After an early night and an early morning (combination of kid-induced body clock and butterflies in the stomach...) we got our gear packed and took the bus down the valley to Les Houches, from where we were planning on taking the Bellevue cable-car up from the valley floor at 1000m to begin our climb at about 1800m. In typical French fashion, the cable-car was closed, and my request if there was any other way to get up was answered with a typically Gallic shrug and a murmered "you could walk"... We had known that the little train which could have taken us right up to 2372m was off, so we were prepared for that walk, but I must admit having to walk from the valley floor, only days after having to change our route completely due to the new snow creating a high avalanche risk on Mont Blanc de Tacul (route from the Cosmique Refuge we had been planning) was not something I had planned for or was looking forward to.
Our luck did seem to be in on the weather front with the snow, clouds and winds of the previous week seeming to be clearing for the weekend. Even with a clear forecast, we'd not be sure that the wind would be calm enough to make the summit until we got up there. In fact when we set-off, the weather was very hot which made for some sweaty walking as we made our way up the paths out of the valley floor. Despite the tree coverage, it was still so hot that I soon started feeling the sweat in my boots, and the heat in my heels. It was beoming very obvious that I was blistering. I couldn't believe it as during the long hikes and many miles jogging during training I'd never had any blisters and here i was not one hour into what would be 2 days walking with blisters on each heel. Nothing for it but to keep going.

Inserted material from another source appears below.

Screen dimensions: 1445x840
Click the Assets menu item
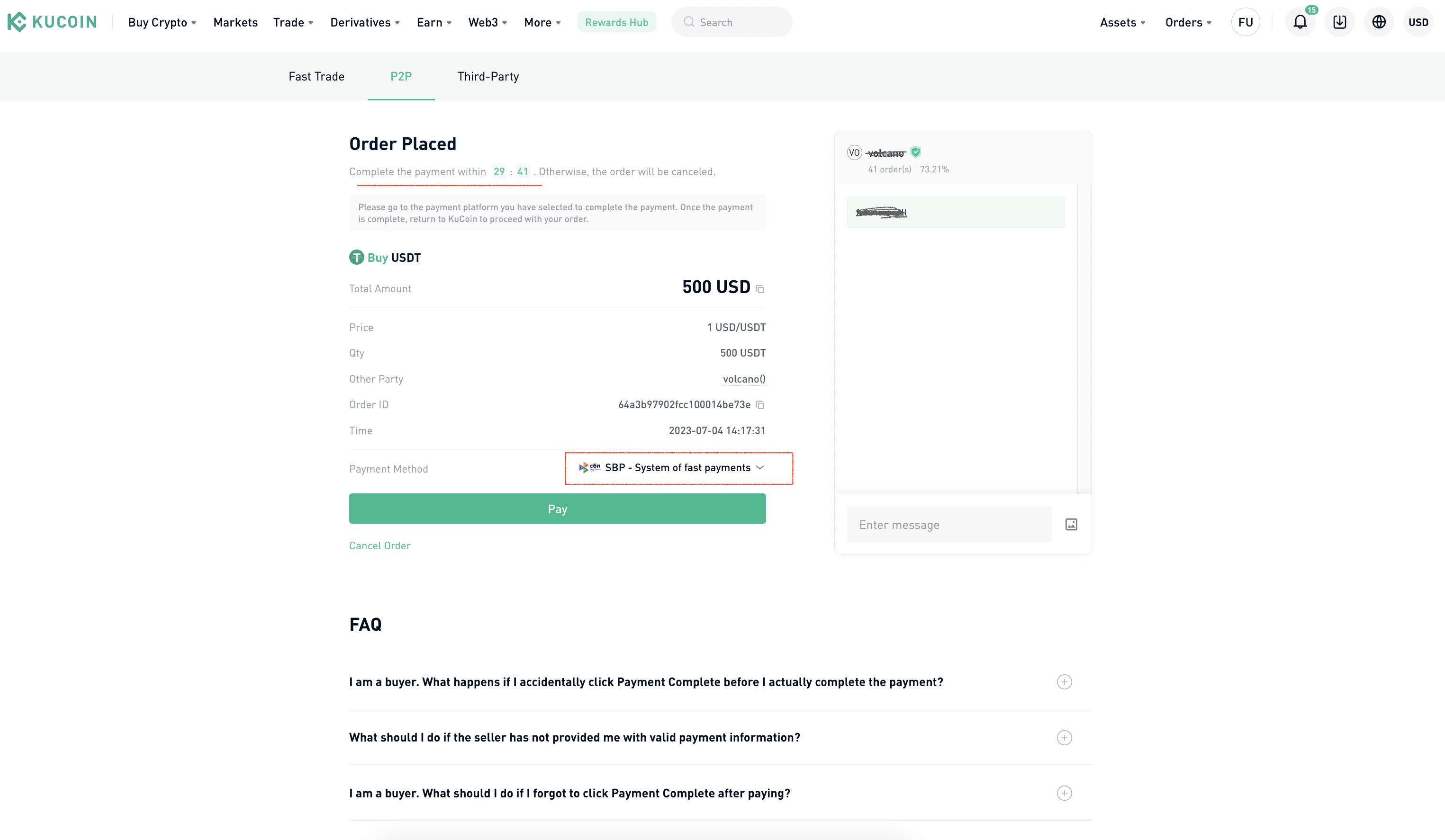tap(1117, 22)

Having left the road about 10am, we were well above the tree-line and at the train line where we stopped for a breather, watching what appeared to be several bodies being carried down the hill by the gendarme (an exercise as it turned out...). Pushing on we made good time up the hill into more desolate territory and into the snowline. A final scramble up brought us to the Téte Rousse hut at at 3167m at about 3pm where we had booked to spend the night. Time to have a look at my heels which had been causing me some gip. The hut guardian sorted me out with some guaze and tape and after getting sorted we had a dinner with a great view. Time to get our gear sorted for our planned early departure before an early night. It could have been the 4 degree temperature in the dorm, or the altitude, or a bit of nervousness about what we were in for the following day, but neither Rich nor I got much sleep. Warning - the photo below is not a pretty sight...

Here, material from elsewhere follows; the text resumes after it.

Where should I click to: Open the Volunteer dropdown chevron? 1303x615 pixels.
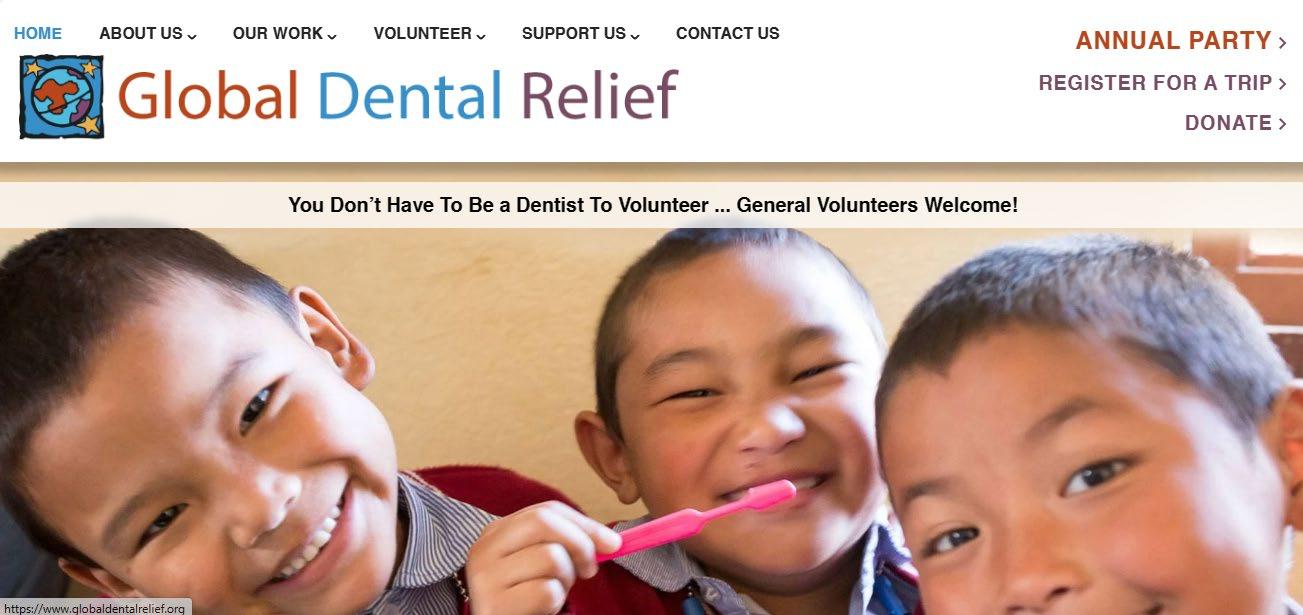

Up for breakfast at 4am, we were one of 5 or 6 groups heading up the hill that morning. The first challange on Saturday getting my crampons on... The next was to cross "le grand coulior", the big corridor, a gully running steeply down the mountain infamous for causing many deaths as people get hit by falling rocks or ice. Fortunately it was all quiet, as expected at that time of the day with everything still frozen, so we managed to have an uneventful crossing, hoping it be just as quiet on our retuen crossing later in the day. The route up to the Gouter Hut at about 3800m was good fun, proper scrambling for over 2 hours. At Gouter Hut about 7am we had a brief break for some energy gels (lots of energy, not a lot of taste) and carbohydrate bars (looks like chocolate, tastes like plywood).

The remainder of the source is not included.